1. You can be sure of getting the best watch possible if you buy a Tempus Fugit watch, because you will be buying the world's greatest watch.
2. I guess I will receive a C on my next English paper because the teacher said my average was a C so far, so the chances must be that I'll get a C on the next one.
3. My honesty is a matter of record. My enemies have tried to bring similar charges against me before, but they couldn't prove anything that stands up in court. That proves I am an honest man. 4. Just answer the question yes or no. Were you still selling drugs when you came to this town?
5. How can you justify giving this man life imprisonment by declaring him guilty of murder? After all, since that time he has become a devout Christian and proven to be an exemplary prisoner during the whole time he was on trial. 6. American citizens must raise taxes to support schools. Without more money, our schools cannot possibly do a good job.
7. Rare taste: you either have taste or you don't. (Scotch ad)
8. In this freedom-loving land of ours, beer belongs. Exercise your American freedom and enjoy beer.
9. Bob True is the best qualified candidate for tax assessor.
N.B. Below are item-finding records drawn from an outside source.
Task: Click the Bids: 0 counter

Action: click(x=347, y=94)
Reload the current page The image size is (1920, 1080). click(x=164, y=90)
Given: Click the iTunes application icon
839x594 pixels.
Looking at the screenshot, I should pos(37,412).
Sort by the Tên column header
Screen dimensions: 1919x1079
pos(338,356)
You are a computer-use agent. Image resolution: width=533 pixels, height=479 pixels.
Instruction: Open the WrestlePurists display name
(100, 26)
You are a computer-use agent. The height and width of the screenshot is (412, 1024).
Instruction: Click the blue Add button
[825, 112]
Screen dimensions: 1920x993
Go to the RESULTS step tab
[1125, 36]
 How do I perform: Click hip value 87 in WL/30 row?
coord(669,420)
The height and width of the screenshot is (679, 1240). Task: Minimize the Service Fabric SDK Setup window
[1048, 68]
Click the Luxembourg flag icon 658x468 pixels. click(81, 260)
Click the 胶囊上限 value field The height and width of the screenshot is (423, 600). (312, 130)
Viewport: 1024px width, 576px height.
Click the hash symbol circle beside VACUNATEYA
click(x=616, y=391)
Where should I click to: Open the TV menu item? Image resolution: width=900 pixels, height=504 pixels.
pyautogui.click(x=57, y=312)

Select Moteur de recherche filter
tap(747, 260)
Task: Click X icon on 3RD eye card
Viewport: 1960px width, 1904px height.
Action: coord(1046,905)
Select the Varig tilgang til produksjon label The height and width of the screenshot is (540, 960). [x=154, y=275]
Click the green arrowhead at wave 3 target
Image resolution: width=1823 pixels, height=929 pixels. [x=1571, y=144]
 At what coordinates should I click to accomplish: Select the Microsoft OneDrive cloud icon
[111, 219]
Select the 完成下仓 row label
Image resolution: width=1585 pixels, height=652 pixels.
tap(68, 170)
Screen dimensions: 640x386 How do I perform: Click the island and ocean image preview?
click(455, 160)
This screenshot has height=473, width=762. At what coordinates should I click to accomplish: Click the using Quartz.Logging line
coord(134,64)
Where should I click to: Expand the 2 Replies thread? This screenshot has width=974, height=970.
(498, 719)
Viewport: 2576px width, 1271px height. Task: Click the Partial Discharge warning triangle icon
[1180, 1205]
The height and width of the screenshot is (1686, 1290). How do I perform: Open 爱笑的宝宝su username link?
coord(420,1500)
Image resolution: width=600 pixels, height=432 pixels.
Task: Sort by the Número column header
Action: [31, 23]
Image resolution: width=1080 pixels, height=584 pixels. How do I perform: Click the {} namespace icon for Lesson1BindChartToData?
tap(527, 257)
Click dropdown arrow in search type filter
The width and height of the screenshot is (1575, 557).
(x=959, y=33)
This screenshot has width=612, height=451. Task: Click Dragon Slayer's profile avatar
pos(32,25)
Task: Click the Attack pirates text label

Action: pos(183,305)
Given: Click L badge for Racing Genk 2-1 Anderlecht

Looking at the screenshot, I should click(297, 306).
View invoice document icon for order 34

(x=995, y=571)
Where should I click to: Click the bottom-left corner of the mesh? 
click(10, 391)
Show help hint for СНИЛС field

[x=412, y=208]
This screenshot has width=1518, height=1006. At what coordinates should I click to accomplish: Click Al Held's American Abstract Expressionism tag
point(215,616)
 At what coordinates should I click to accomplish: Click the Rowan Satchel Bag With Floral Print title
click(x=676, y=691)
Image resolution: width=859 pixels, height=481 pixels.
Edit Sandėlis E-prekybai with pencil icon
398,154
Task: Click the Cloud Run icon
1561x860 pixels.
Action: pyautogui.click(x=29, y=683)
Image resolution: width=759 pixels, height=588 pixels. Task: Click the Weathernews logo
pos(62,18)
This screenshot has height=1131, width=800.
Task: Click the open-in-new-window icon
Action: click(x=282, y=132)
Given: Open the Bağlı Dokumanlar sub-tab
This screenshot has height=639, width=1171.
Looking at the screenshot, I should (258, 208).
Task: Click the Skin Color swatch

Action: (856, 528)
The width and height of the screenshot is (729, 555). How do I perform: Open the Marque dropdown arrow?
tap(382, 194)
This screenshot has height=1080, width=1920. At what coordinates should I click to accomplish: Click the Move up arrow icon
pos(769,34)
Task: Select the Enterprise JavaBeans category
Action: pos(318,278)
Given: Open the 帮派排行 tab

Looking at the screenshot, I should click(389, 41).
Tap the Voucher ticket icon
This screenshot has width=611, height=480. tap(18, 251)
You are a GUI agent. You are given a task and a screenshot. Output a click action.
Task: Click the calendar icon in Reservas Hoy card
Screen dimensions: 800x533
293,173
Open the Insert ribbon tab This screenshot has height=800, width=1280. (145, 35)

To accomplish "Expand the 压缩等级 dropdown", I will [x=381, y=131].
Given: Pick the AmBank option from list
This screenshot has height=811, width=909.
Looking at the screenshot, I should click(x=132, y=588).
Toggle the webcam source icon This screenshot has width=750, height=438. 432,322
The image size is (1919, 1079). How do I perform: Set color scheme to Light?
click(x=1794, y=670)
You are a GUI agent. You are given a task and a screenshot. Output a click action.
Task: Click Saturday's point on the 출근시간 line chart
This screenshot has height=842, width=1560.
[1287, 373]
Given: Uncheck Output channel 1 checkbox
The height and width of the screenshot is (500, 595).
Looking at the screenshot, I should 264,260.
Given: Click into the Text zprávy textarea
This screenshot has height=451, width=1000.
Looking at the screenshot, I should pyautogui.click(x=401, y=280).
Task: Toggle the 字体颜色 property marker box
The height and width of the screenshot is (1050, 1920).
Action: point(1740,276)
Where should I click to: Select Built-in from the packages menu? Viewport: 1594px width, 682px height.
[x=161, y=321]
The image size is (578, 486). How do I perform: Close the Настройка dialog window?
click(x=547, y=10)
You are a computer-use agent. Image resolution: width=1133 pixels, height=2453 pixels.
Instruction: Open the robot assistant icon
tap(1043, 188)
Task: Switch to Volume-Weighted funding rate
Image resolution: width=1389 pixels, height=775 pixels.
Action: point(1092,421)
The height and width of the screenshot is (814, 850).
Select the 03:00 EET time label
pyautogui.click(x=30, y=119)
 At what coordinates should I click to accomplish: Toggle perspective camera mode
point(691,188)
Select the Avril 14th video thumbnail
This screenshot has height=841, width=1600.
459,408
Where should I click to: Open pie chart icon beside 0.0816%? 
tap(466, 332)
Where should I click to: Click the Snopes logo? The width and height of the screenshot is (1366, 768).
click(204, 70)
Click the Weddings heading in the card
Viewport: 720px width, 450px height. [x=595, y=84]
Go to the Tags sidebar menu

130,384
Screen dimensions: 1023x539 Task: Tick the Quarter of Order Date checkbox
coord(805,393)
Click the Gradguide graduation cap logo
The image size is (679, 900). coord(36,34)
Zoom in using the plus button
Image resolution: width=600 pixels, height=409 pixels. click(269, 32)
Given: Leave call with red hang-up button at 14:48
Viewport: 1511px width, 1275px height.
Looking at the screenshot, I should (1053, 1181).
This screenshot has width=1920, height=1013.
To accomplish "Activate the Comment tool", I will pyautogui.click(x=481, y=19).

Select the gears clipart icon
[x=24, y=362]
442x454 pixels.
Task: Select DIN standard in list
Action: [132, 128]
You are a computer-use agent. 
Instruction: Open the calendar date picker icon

I've known him eight years and he is an honorable man, a devout individual, and an outstanding father.
10. Men are all alike: selfish creatures who spend every weekend glued to a television tube.
11. The pinkos, socialistic liberals, and weirdos in that other department are naturally against my legislative reforms. 12. I interviewed the entire third floor of my dorm, and my research shows that most of the people at this university go home on weekends.